_Activity list_.
[1] In the post on quoting versus paraphrasing, at about what time did Mrs. Borden leave to run errands?
[2] Using the post on quoting versus paraphrasing, explain why the narrator of the fourth quotation says they were born in the midst of chaos.

_Excerpt to read_.
Thursday, November 3, 2011

Evaluating Quotations: When Should I Quote? When Should I Paraphrase?

Examine the following quotations. If you were using them in your own papers, would you maintain the quotations or paraphrase them? Explain why.

1. “On Thursday morning, August 4, 1892, Mr. and Mrs. Borden and John Morse, a visiting relative, ate an early breakfast together. Around 9:00 A.M. Mrs. Borden left to run errands and Mr. Borden went downtown, as was his custom, to take care of small business matters.”
Marcia Carlisle, “What Made Lizzie Borden Kill?” from Research Papers, p. 7.

2. “Medical Examiner Dolan, assisted by other physicians, held an autopsy this afternoon on the two bodies. It was found that Borden sustained twelve cuts in the face and skull, varying in length 4 to 8 inches. He also suffered a fracture of the skull 2 by 4 inches and 3 inches deep. His wife’s head and face was battered all out of shape.”
New York Times, 5 August 1892, from Research Papers, p. 4.


3. “The descent through the steep tunneled streets gave one the sense of being lowered into the shaft of a mine. At each step the strip of sky grew narrower, and was more often obscured by the low vaulted passages into which we plunged. The noises of the Bazaar had died out, and only the sound of fountains behind garden walls and the clatter of our mules’ hoofs on the stones went with us. Then fountains and gardens ceased also, the towering masonry closed in, and we entered an almost subterranean labyrinth which sun and air never reach.”
Edith Wharton, In Morocco, from Research Papers, p. 81.

4. “The problems with the Christians start, said Father, as with women, when the hudad, or sacred frontier, is not respected. I was born in the midst of chaos, since neither Christians nor women accepted the frontiers. Right on our threshold, you could see women of the harem contesting and fighting with Ahmed the doorkeeper as the foreign armies from the North kept arriving all over the city. In fact, foreigners were standing right at the end of our street, which lay just between the old city and the Ville Nouvelle, a new city that they were building for themselves.”

Fatima Mernissi, Dreams of Trespass, from Research Papers, p. 87.

_Collected data entries_.

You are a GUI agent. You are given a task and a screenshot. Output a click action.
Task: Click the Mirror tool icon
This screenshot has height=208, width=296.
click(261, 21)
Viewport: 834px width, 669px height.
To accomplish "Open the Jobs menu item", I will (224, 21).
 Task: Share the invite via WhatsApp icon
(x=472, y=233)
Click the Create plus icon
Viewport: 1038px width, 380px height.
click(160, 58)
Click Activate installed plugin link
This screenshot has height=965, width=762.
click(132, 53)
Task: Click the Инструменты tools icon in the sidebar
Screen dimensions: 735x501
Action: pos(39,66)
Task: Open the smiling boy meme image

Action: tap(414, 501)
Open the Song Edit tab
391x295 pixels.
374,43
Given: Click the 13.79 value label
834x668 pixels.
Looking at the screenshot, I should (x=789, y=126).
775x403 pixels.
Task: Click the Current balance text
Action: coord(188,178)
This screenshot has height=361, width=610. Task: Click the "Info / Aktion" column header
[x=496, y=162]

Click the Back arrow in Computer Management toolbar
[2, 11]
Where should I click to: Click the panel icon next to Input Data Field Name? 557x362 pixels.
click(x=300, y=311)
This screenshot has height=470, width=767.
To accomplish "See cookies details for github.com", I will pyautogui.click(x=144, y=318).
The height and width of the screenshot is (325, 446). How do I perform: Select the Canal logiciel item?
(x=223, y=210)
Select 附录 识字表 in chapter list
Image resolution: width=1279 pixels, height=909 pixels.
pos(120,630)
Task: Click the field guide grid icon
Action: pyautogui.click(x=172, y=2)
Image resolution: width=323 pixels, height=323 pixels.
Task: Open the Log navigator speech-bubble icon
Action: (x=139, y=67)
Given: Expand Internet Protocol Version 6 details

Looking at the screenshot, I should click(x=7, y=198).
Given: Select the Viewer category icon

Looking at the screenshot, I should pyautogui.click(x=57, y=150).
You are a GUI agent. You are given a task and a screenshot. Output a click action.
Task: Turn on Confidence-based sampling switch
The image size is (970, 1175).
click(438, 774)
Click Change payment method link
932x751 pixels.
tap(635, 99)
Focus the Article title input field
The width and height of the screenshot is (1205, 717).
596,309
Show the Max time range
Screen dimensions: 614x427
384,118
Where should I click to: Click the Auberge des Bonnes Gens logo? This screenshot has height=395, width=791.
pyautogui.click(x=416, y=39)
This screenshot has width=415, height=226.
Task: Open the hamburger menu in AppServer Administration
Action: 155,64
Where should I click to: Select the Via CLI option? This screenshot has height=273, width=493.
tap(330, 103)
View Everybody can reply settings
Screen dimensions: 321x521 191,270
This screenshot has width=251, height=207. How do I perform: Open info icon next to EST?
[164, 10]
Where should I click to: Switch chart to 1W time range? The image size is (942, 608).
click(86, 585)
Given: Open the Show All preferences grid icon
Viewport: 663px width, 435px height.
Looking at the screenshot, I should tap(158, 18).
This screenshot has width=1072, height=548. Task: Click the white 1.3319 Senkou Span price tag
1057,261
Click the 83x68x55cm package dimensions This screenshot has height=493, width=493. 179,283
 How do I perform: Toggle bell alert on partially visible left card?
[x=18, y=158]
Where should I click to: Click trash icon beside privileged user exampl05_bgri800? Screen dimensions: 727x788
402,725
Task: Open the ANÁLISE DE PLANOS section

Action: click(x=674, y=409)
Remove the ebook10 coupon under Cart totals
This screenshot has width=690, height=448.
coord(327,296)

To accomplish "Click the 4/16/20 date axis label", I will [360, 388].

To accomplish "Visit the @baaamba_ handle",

_Activity answers_.
[1] Around 9:00 A.M.

[2] The narrator was born in chaos because neither Christians nor women accepted the frontiers. As Father said, problems with both begin when the hudad, or sacred frontier, is not respected.